Kowloon
If you’re looking for nostalgic Hong Kong — the gritty, neon-lit street-food markets of post-war photograhs, or perhaps the saturated cityscapes of 1990s Hong Kong as envisioned by Wong Kar-wai — Kowloon is where you’ll find it (or remnants of it, at least).
Historically the scruffier, grubbier, more authentically Chinese counterpart to Hong Kong Island’s slick, Westernized modernity, Kowloon has changed much in the past few decades. Gone is the insane stack of makeshift apartments known as Kowloon Walled City, and gone are many of its blinking neon signs. But Kowloon’s ramshackle, rough-and-ready spirit still lives between the swanky sky bars, boutique department stores and luxury hotels.
Head to markets filled with fragrant flowers and twittering birds and you’ll still find craftsmen making bamboo cages; stop in at at Wong Tai Sin Temple and you’ll find worshipers consulting fortune-tellers as incense billows through the courtyards. Streetside karaoke parties compete with Cantonese opera singers on the fringes of the Temple Street Night Market, while electronics stallholders in Apliu Street’s flog everything from high-tech drones to kettle leads. Throughout all of this, street-food hawkers sell the same delicious fish balls, fried tofu and dim sum as they have for generations (now complete with Michelin stars).

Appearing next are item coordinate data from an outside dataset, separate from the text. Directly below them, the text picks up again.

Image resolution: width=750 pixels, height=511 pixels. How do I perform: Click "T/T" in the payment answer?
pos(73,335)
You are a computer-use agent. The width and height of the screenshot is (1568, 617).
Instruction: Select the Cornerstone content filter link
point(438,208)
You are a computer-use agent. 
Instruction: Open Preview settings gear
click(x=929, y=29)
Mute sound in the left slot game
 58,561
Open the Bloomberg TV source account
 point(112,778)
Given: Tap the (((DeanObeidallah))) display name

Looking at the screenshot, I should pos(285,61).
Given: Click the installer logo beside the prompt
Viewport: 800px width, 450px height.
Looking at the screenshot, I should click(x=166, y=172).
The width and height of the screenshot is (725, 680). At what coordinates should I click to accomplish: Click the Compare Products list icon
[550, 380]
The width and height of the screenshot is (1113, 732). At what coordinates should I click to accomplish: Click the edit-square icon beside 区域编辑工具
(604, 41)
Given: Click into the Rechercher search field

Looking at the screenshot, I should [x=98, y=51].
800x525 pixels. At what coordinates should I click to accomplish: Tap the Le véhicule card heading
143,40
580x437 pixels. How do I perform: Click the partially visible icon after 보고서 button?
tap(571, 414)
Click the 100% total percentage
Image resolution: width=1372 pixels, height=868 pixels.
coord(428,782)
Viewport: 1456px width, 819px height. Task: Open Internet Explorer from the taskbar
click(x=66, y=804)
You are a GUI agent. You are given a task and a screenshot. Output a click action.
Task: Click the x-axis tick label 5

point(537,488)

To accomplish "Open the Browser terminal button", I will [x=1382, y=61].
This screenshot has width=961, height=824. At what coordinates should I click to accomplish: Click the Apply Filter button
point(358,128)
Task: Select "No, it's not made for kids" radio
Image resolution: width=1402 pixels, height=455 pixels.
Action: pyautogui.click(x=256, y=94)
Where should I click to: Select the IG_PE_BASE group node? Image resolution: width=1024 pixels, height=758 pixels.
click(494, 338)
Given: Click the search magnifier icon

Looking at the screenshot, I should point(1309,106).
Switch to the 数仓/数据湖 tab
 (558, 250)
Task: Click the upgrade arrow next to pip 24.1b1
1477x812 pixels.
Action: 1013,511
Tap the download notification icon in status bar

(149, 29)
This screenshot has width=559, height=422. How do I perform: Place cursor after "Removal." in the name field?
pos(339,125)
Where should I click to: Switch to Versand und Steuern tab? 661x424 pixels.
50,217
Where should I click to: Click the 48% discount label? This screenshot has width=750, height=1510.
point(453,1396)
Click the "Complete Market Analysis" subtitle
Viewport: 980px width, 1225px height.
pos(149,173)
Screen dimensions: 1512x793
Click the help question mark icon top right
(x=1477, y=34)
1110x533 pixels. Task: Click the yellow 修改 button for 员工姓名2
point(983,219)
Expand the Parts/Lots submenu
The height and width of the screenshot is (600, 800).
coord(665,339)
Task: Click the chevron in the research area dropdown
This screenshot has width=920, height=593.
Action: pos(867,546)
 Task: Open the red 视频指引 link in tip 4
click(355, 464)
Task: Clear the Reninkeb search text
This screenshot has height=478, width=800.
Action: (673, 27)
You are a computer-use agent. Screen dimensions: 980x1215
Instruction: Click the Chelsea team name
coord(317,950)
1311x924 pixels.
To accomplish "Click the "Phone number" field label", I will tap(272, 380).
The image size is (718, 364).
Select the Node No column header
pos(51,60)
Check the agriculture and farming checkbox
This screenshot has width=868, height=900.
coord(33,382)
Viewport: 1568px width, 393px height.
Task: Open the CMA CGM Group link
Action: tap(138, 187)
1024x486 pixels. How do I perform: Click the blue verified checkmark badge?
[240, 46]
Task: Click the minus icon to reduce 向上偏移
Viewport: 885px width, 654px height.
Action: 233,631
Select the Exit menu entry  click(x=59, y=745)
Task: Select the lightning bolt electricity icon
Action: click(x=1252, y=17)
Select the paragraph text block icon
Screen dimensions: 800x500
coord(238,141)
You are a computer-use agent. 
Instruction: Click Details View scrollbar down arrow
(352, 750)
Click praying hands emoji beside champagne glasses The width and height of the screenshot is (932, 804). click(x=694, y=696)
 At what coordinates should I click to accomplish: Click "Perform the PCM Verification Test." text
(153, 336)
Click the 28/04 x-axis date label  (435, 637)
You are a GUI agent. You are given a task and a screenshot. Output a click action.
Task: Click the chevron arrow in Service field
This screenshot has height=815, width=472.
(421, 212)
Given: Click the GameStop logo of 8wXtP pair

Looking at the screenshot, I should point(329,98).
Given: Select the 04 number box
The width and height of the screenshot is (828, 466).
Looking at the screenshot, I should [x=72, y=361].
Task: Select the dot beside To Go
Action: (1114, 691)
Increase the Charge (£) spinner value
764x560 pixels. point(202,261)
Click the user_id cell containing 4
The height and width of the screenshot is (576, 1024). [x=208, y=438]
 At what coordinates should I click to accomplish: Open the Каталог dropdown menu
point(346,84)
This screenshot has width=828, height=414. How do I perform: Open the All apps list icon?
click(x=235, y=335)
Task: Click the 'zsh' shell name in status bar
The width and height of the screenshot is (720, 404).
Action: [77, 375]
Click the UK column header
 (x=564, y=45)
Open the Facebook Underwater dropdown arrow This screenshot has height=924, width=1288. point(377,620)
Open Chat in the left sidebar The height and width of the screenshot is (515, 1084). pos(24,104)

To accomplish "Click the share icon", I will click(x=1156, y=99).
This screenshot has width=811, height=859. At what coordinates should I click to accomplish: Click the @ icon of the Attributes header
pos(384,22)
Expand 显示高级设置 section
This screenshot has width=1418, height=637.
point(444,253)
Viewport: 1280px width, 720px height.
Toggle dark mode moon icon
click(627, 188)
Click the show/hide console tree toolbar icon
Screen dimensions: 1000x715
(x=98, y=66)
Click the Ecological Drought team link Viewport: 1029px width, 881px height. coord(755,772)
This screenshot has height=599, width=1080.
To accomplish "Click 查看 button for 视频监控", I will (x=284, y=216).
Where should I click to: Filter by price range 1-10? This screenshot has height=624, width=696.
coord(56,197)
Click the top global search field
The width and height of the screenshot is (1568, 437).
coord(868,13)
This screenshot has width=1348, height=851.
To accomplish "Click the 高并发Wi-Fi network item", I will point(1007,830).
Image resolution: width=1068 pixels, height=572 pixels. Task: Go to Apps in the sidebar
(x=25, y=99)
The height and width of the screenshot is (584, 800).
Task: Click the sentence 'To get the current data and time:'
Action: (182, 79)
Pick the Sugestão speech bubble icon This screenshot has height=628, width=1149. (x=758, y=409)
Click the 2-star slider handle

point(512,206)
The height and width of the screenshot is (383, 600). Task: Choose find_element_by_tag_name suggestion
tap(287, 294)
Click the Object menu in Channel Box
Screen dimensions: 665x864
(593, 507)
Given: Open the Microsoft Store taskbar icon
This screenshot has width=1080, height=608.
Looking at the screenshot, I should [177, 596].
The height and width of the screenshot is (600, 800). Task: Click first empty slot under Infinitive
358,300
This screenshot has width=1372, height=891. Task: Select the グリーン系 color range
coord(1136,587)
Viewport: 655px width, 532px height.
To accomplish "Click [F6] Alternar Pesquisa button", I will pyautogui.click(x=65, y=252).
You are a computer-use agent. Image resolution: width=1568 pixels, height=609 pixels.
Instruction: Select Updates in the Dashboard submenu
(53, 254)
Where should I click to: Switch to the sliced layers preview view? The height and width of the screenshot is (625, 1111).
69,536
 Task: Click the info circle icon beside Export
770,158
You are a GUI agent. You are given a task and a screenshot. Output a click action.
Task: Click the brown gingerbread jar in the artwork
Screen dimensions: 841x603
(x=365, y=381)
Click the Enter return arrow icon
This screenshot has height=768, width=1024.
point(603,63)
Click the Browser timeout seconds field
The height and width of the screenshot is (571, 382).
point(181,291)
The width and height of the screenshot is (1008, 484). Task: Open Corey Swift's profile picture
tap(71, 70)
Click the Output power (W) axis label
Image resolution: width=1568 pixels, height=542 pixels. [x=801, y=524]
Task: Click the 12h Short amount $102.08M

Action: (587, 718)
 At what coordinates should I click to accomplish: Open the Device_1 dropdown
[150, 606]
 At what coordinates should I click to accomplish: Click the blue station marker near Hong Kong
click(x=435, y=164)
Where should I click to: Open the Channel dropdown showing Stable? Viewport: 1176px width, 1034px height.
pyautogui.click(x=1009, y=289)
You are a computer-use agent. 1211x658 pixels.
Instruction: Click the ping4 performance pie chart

Nathan Road is the main artery of Kowloon, and the epicenter of all its activities. Pockets of a seedier past persist in corners like Chungking Mansions — once likened by The Economist to the Mos Eisley Cantina — but for the most part it’s good clean fun, from ship-shaped shopping centers to Victorian police-stations-turned-heritage-centers. Whatever you do, don’t leave without sipping a cocktail (or mocktail) at the top of one of Kowloon’s famous sky bars.